QKB Locale Field Results
Once you have the Locale field as part of your input data, you enter the information as usual for the data quality node.
Match Codes Node Properties
Then you map the field with the 5-character locale information to the LOCALE_FIELD Advanced property for the data quality node. You also need to list the locales that should be loaded into memory in the LOCALE_LIST advanced property. Note: You could pass in this list as values using a macro variable.
Match Codes Node Advanced Properties
Note: The definition used in the selected node must exist in all locales referenced. For example, the State/Province Match definition only exists in the English – United States, English – Canada, and French – Canada locales. Therefore, if you are using that definition in a Match Codes node you can only pass in data that is from one of those three locales; otherwise, executing the data job will produce an error.

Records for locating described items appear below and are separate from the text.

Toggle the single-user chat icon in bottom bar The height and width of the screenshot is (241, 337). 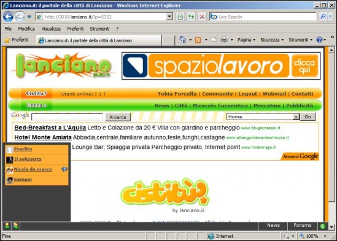click(7, 226)
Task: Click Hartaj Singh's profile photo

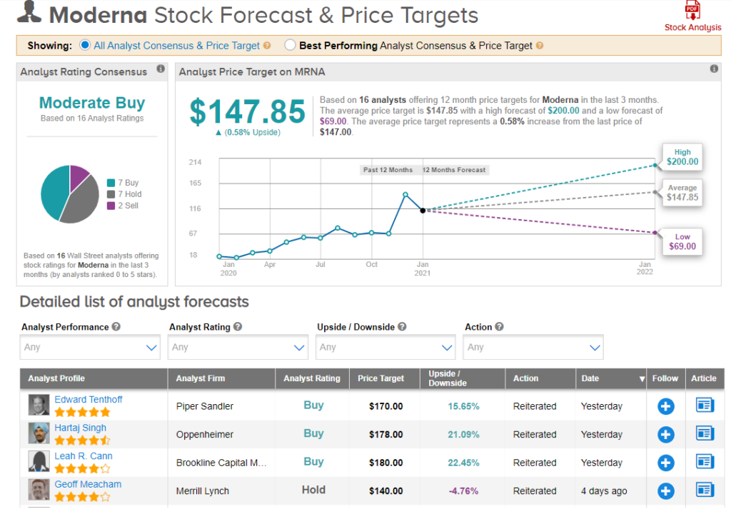Action: coord(39,433)
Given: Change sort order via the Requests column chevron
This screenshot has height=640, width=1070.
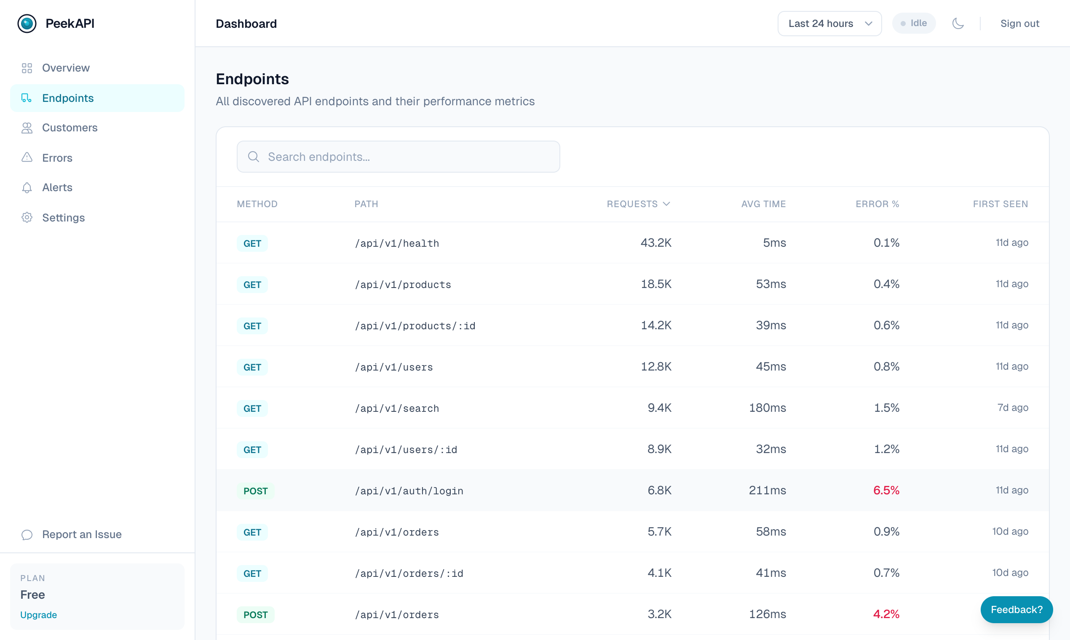Looking at the screenshot, I should point(667,204).
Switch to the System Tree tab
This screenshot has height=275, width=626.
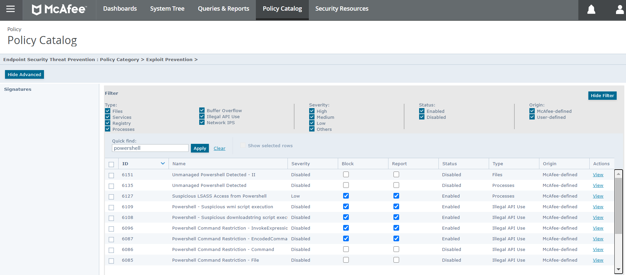click(167, 9)
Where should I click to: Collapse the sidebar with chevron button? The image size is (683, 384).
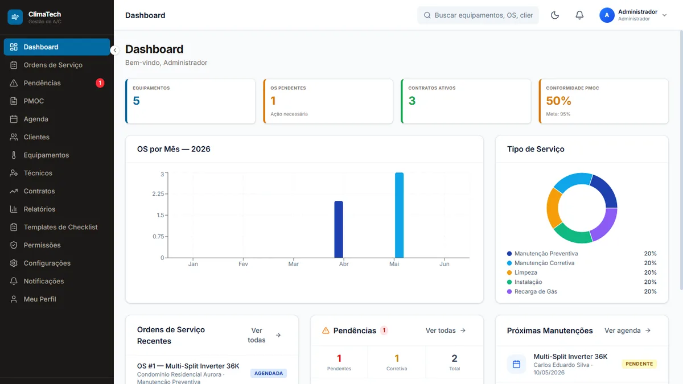tap(114, 50)
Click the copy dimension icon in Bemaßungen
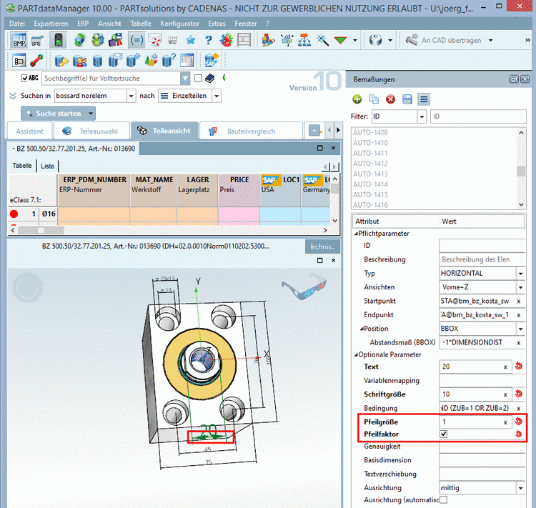This screenshot has height=508, width=536. click(374, 99)
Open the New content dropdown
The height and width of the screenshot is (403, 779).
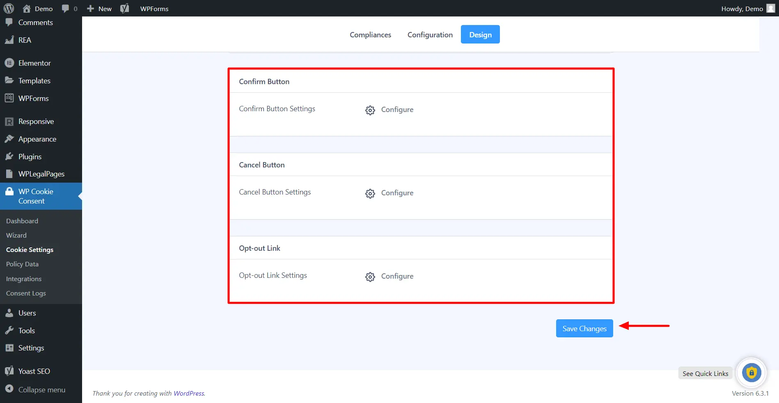pos(98,8)
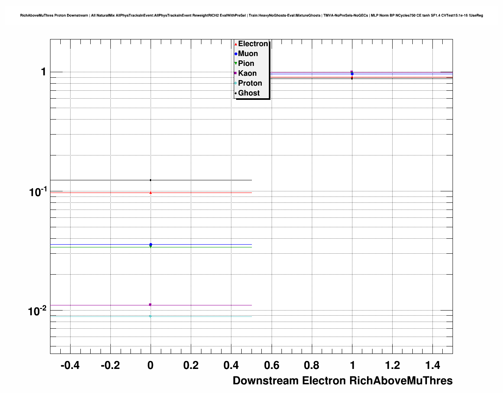Select the blue Muon circle legend marker
This screenshot has height=393, width=503.
click(x=236, y=54)
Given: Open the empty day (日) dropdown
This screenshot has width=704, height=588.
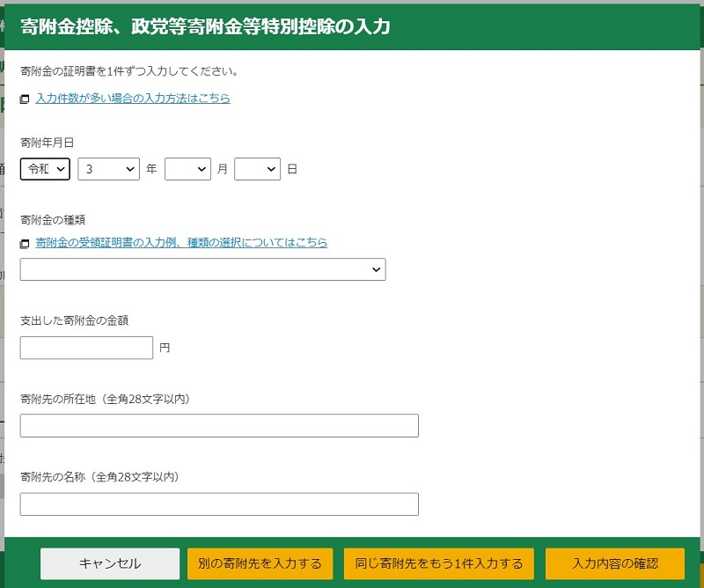Looking at the screenshot, I should tap(256, 168).
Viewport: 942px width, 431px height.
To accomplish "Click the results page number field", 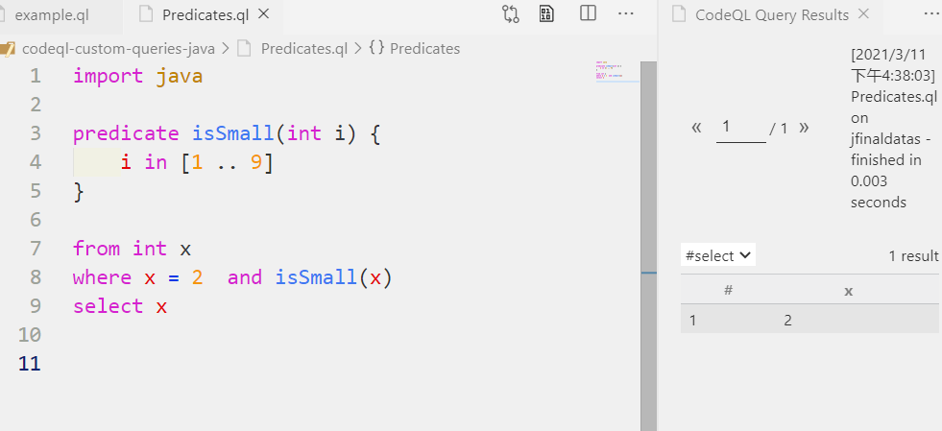I will click(740, 128).
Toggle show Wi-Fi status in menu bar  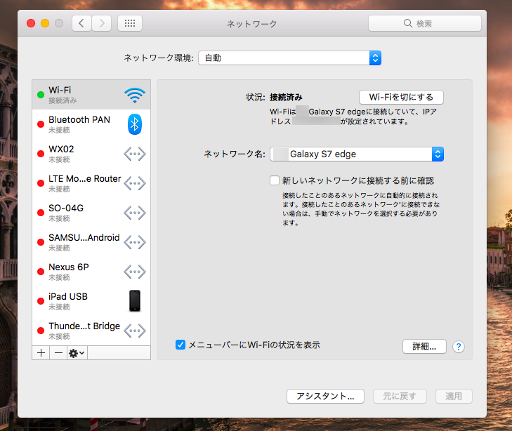180,345
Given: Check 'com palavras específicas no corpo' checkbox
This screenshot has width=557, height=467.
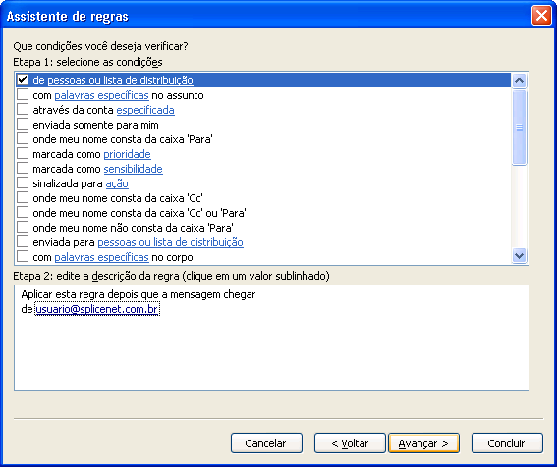Looking at the screenshot, I should point(23,257).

Here is an example data job that uses the Advanced properties of LOCALE_FIELD and LOCALE_LIST to generate match codes for multi-locale data. Notice that there is minimal branching in the data flow. The only branching that was needed is the United States and Canada data records are branched to generate the match codes for its State/Province data.
Multi-Locale Data Job Example
In conclusion, the Advanced properties of LOCALE_FIELD and LOCALE_LIST are useful when you want to work with data from multiple locales within the same data job. For more information on Advanced properties for nodes in DataFlux Data Management Studio, refer to the topic “Advanced Properties” in the DataFlux Data Management Studio 2.7: User’s Guide.
1 Comment
This is quite nice and helpful, as I can think of use cases where you may need to refine matches for SCV with codes generated using more than one locale. Thanks!